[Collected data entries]
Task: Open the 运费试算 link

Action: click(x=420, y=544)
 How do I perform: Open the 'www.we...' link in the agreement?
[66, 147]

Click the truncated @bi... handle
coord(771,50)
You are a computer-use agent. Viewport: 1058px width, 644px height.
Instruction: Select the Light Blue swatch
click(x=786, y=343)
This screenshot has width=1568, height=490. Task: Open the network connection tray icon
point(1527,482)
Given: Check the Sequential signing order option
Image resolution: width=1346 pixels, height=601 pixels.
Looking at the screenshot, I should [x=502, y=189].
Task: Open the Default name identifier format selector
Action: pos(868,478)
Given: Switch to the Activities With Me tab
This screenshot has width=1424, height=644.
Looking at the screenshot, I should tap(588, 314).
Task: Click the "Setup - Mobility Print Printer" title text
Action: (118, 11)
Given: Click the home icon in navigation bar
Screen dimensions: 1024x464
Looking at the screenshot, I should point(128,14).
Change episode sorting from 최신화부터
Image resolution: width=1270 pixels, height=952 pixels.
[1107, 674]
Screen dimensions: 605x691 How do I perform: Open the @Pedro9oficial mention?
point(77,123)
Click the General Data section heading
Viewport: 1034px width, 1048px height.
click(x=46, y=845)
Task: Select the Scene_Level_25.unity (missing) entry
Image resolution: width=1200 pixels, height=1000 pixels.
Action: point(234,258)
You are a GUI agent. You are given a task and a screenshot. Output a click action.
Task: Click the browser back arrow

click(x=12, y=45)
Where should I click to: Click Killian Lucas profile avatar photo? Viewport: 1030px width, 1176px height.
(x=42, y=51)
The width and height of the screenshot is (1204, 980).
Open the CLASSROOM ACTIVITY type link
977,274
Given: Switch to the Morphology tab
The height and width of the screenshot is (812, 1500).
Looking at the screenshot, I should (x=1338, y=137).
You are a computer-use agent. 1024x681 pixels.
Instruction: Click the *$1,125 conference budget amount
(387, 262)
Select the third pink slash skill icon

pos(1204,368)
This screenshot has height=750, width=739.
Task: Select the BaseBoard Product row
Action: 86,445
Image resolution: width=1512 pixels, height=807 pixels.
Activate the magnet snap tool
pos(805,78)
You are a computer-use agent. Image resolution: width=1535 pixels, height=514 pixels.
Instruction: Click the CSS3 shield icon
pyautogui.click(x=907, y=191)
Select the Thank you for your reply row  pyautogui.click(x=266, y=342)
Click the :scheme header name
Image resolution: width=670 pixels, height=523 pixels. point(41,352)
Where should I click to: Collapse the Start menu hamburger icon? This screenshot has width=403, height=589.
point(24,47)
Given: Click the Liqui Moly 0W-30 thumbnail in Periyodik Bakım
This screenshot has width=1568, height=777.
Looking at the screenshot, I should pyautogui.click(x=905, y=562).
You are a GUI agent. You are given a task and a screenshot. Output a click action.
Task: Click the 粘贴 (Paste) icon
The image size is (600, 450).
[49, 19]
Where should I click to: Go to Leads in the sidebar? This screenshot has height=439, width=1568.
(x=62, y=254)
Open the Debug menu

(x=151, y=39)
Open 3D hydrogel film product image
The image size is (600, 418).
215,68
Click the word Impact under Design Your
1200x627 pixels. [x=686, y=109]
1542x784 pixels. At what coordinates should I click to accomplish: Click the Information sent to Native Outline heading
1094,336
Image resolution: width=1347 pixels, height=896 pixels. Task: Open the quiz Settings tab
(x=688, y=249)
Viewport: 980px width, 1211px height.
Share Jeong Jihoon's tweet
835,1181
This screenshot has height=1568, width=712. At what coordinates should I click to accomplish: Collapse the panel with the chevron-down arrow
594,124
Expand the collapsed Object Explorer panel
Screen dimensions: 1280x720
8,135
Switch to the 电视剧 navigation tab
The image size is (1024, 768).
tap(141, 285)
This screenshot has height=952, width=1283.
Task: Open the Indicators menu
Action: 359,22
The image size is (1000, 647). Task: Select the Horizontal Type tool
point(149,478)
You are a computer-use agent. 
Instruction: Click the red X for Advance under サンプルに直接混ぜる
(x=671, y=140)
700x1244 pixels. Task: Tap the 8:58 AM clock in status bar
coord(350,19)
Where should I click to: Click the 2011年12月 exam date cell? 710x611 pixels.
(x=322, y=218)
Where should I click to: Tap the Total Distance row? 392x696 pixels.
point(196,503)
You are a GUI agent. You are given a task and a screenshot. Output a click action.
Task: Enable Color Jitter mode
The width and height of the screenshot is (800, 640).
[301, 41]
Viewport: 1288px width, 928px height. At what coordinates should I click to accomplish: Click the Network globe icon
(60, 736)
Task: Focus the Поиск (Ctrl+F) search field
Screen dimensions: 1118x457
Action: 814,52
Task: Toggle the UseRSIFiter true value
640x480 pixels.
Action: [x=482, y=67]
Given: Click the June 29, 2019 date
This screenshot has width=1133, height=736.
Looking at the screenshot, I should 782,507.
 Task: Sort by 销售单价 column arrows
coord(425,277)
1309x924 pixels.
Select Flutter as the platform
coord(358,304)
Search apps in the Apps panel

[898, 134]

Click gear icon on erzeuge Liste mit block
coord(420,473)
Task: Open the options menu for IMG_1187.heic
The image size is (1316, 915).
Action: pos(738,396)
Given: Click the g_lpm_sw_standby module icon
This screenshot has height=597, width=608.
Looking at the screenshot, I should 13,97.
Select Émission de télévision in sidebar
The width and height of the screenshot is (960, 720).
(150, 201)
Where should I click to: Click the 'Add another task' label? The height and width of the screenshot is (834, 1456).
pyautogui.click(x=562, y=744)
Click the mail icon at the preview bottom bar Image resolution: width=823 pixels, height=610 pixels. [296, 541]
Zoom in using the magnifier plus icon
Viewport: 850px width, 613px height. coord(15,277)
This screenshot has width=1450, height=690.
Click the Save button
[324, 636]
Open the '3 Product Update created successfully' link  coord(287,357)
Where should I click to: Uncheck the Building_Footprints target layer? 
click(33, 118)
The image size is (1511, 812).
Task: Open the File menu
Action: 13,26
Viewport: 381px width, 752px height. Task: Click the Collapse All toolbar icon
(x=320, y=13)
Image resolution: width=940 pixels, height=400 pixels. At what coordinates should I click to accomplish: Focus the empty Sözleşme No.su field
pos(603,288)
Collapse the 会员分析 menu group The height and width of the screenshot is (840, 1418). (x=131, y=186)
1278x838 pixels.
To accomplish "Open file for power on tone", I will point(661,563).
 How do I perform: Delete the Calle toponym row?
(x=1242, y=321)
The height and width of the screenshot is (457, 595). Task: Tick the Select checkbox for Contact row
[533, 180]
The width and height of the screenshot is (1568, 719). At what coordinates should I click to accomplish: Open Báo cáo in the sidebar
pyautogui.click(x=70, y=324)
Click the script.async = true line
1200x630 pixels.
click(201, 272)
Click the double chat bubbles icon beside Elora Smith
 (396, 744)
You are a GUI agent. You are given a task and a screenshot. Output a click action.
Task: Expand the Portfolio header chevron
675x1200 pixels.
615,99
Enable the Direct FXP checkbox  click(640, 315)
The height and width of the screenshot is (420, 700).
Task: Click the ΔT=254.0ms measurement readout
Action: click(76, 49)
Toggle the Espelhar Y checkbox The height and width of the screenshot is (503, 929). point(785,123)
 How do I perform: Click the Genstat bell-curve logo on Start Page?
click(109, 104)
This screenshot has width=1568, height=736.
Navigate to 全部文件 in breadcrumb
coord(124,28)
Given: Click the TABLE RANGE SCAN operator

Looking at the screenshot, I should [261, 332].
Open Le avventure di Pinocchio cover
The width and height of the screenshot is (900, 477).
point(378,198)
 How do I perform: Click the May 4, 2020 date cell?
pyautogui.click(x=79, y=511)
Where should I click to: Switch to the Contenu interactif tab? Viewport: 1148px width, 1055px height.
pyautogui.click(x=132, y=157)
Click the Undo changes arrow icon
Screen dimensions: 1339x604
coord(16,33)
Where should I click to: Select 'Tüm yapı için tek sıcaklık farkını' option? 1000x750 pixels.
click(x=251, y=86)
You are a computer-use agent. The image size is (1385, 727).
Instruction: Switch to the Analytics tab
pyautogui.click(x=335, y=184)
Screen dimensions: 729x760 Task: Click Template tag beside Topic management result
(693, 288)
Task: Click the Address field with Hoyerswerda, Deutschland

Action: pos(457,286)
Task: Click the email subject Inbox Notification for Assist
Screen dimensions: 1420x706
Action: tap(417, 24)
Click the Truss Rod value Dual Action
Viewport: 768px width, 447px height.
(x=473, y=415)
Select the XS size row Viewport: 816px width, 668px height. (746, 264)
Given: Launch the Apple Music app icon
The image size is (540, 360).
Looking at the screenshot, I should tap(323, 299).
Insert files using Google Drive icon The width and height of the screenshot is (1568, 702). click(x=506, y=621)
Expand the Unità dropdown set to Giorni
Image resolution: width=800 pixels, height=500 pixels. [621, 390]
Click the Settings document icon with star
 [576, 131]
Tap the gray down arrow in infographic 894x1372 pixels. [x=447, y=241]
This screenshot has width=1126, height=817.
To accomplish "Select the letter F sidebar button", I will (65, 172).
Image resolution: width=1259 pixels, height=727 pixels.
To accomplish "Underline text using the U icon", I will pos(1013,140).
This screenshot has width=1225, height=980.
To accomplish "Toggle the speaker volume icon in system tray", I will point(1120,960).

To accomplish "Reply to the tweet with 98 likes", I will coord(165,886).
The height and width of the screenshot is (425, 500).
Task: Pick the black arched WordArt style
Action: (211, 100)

TASK: Which lines above contain "computer"? Show each of them.

RESULT FOR THIS TASK:
You are a computer-use agent. Viewport: 1058px width, 644px height.
You are a computer-use agent. 1024x681 pixels.
You are a computer-use agent. Image resolution: width=1535 pixels, height=514 pixels.
You are a computer-use agent. 
You are a computer-use agent. The image size is (1385, 727).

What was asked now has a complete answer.